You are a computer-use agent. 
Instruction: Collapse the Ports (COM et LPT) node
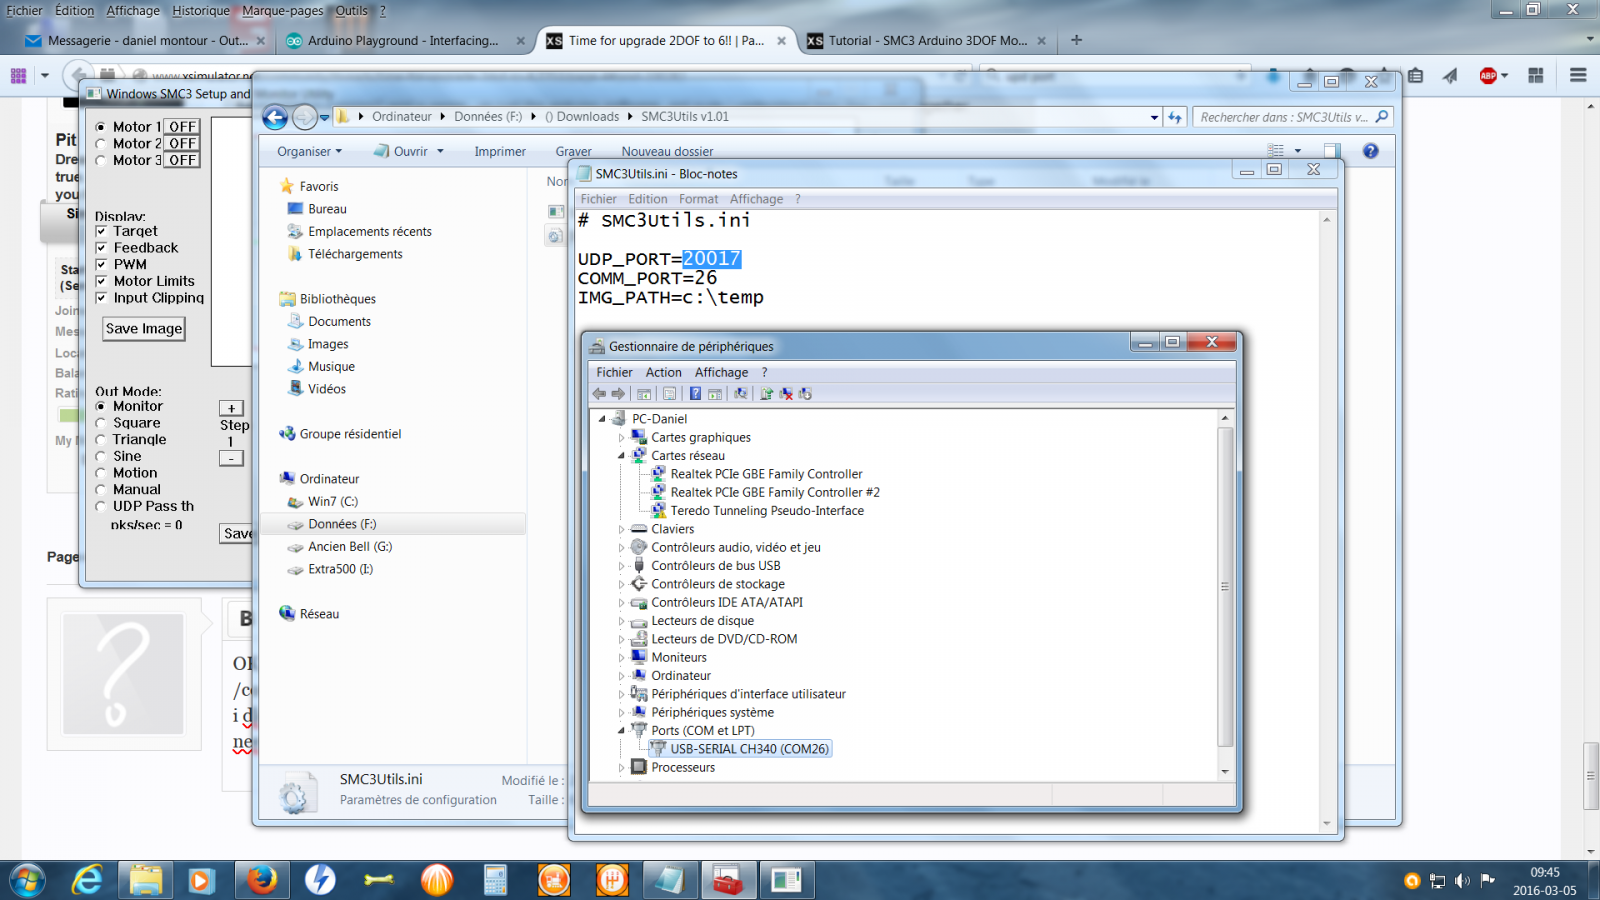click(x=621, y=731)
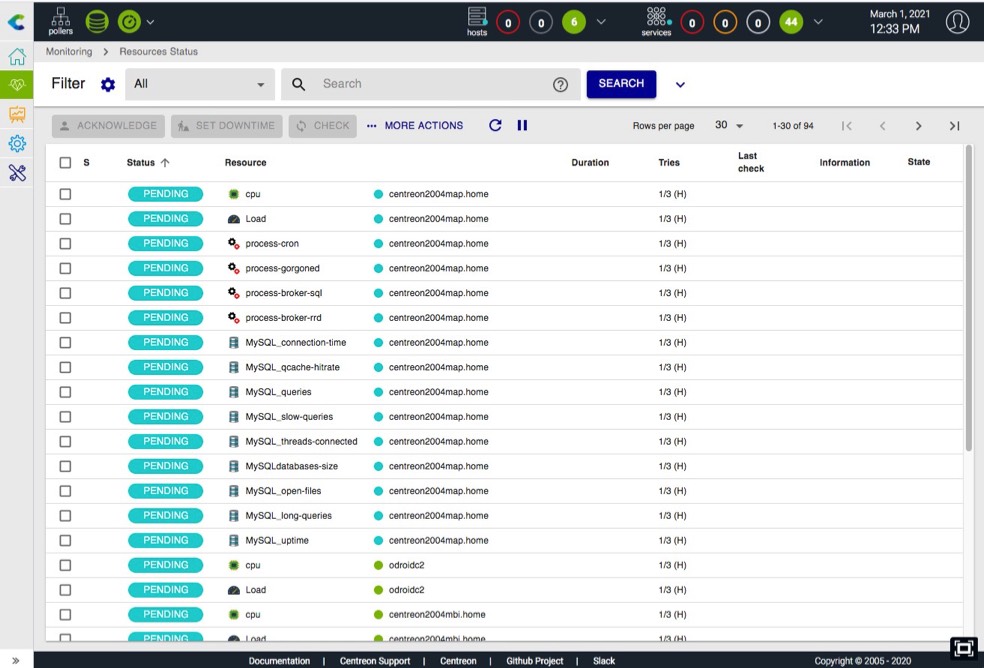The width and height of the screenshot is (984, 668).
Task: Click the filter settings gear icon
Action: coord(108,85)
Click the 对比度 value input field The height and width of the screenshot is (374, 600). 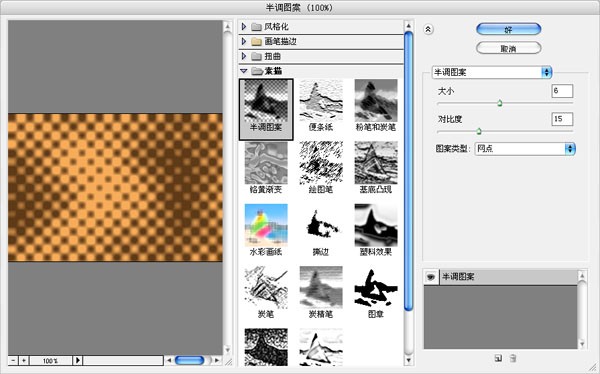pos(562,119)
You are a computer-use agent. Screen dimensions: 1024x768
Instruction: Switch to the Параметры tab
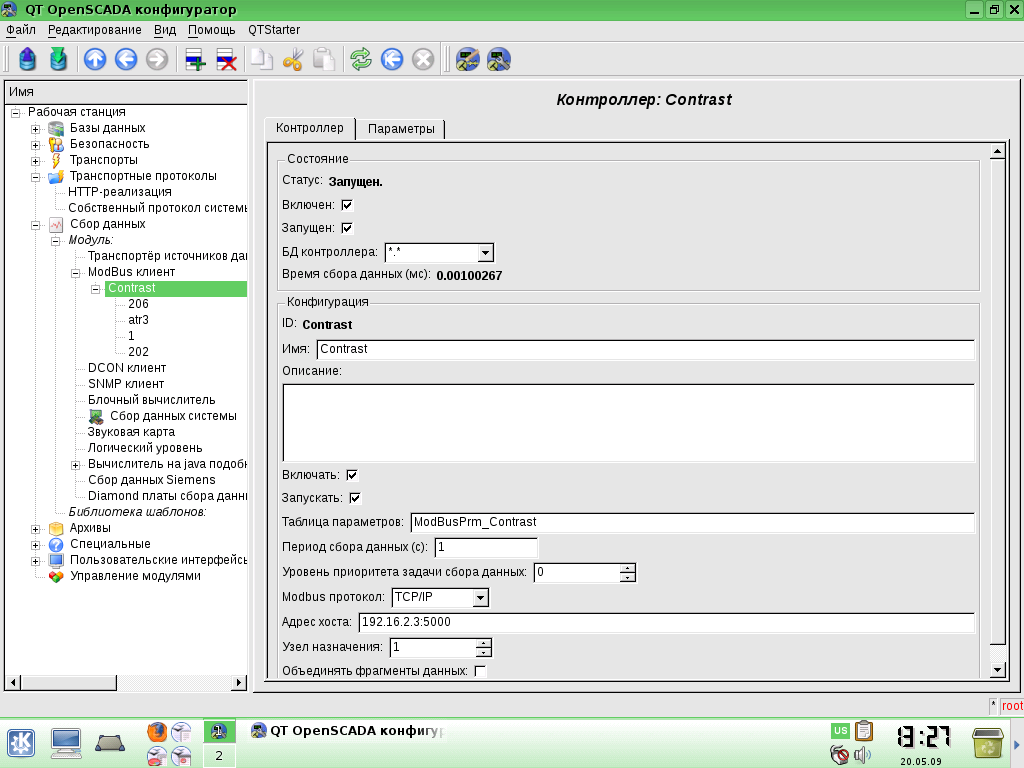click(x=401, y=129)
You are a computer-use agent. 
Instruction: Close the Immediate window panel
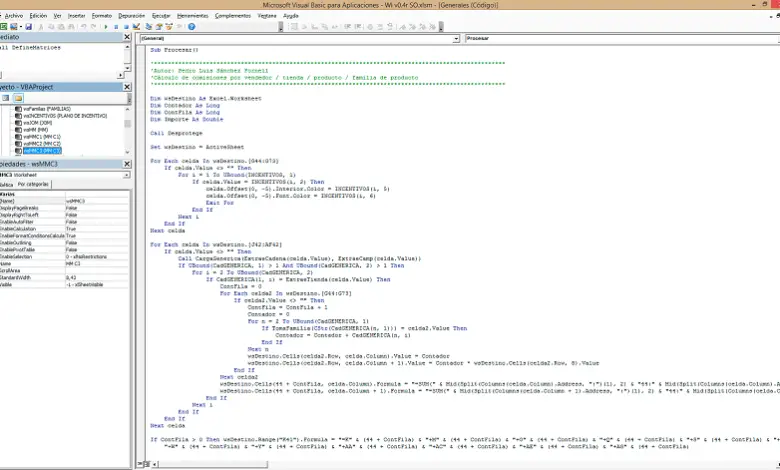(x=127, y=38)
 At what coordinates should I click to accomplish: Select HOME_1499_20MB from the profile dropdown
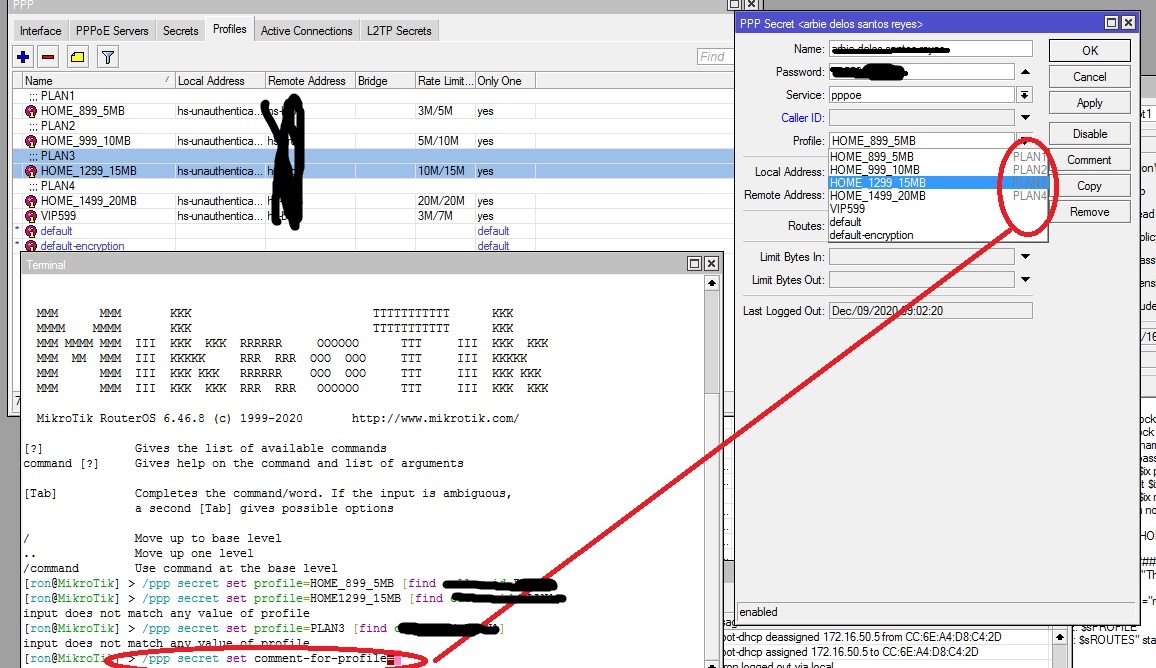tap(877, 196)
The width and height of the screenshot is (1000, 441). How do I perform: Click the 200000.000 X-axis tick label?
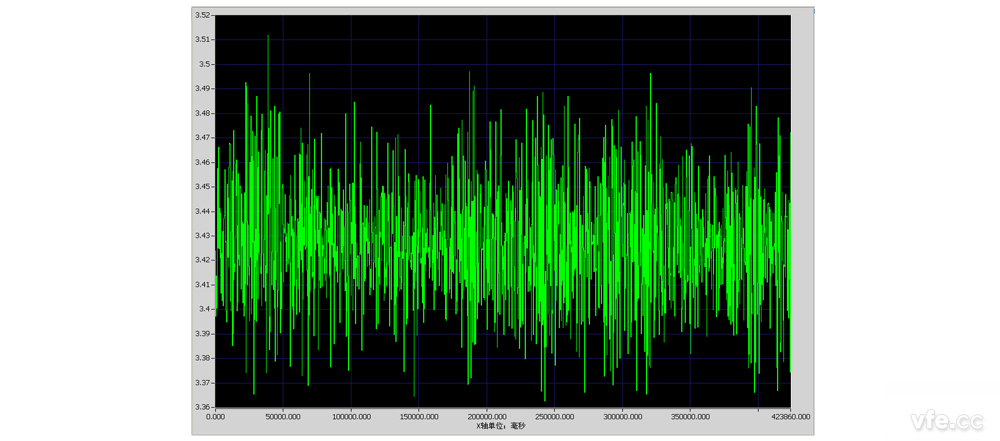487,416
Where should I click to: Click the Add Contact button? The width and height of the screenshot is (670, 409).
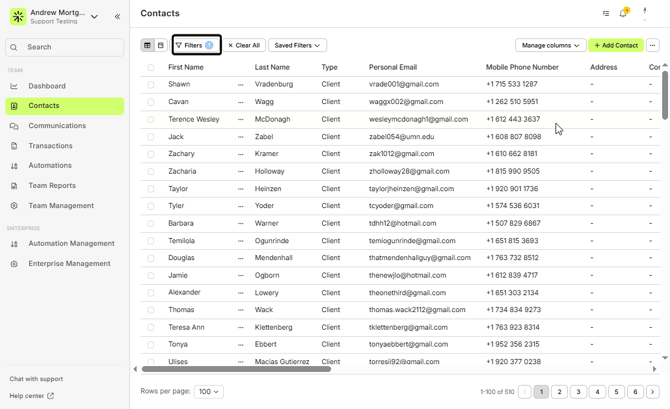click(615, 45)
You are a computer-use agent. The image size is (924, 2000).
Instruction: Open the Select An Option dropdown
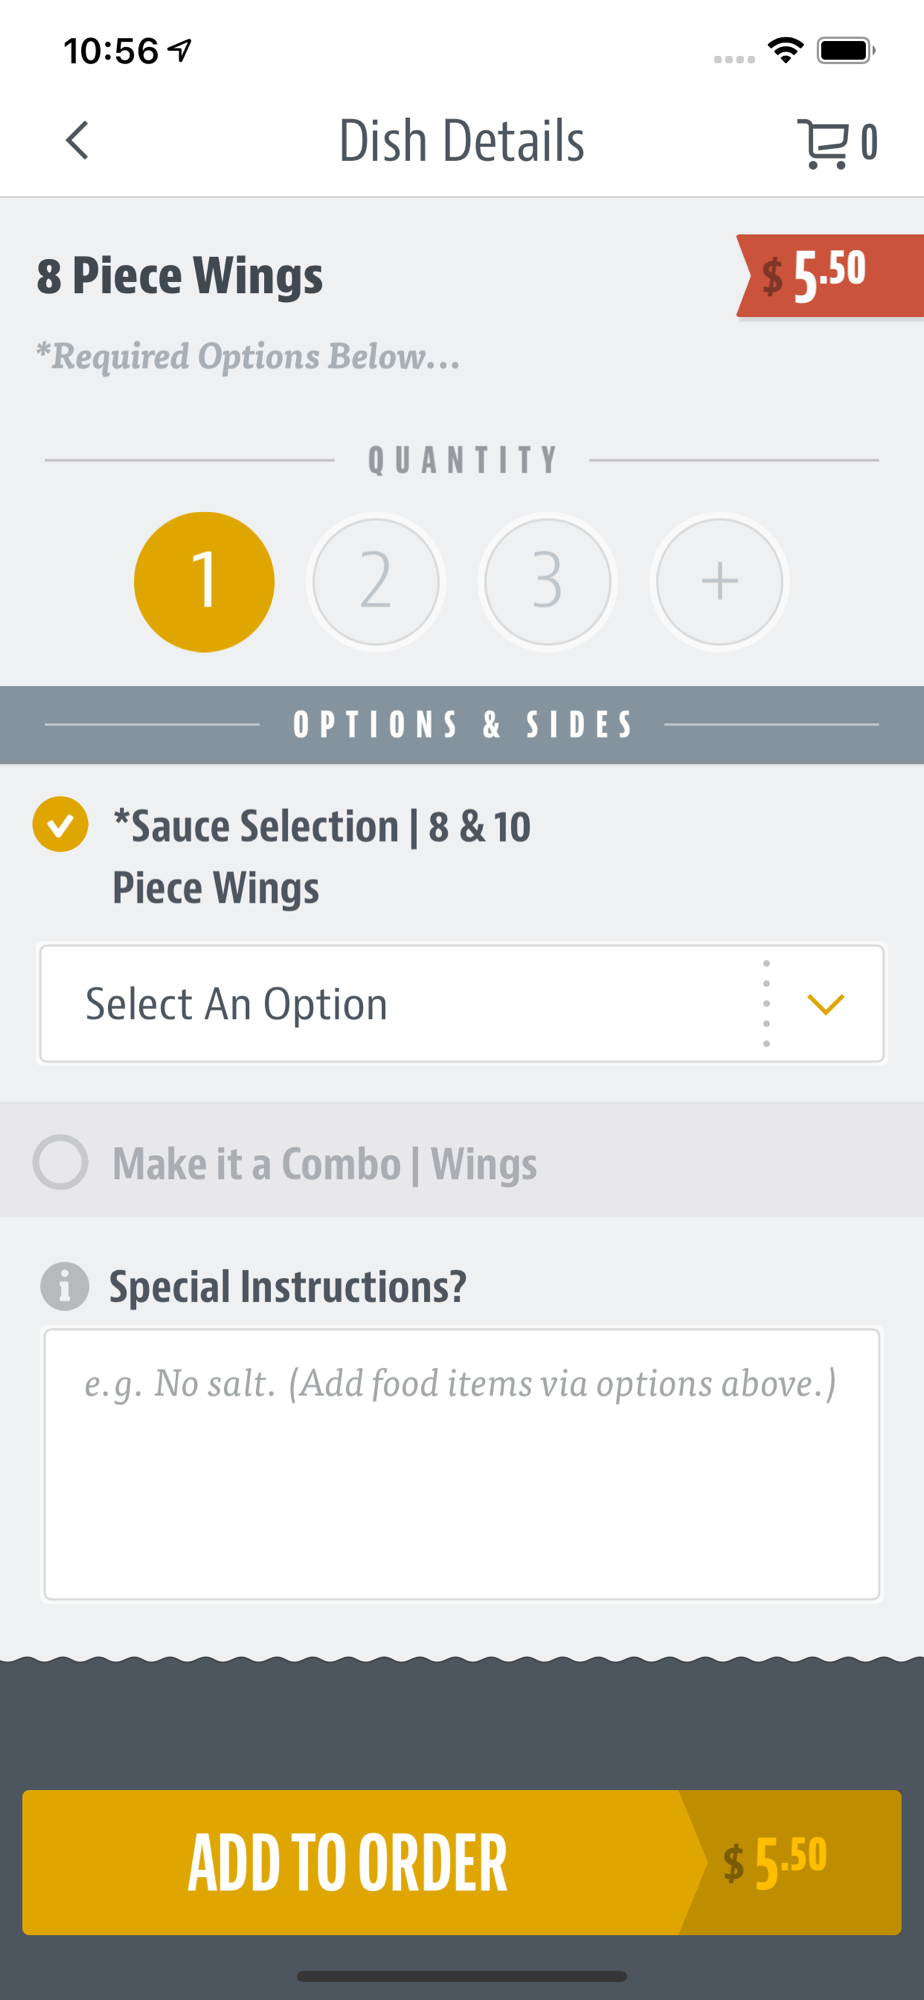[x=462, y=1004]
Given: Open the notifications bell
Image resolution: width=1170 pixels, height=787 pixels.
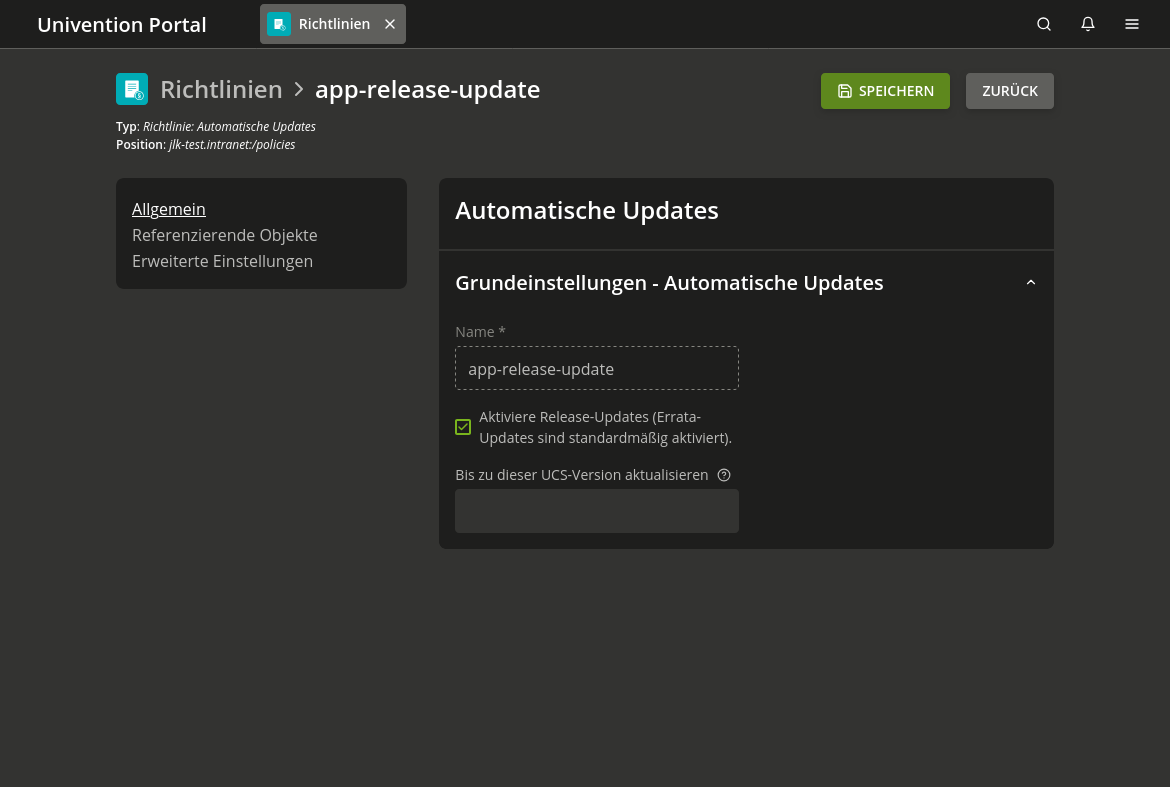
# # #
▶ **THE PROBLEM**:
Would you transcribe exactly, and only, the lines from the one containing "Instruction: Open the" through the last line of the records above, both included, leaving out the pictures?

▶ **RESPONSE TO THE EXERCISE**:
Instruction: Open the Select An Option dropdown
[x=462, y=1004]
Given: Open the notifications bell
Image resolution: width=1170 pixels, height=787 pixels.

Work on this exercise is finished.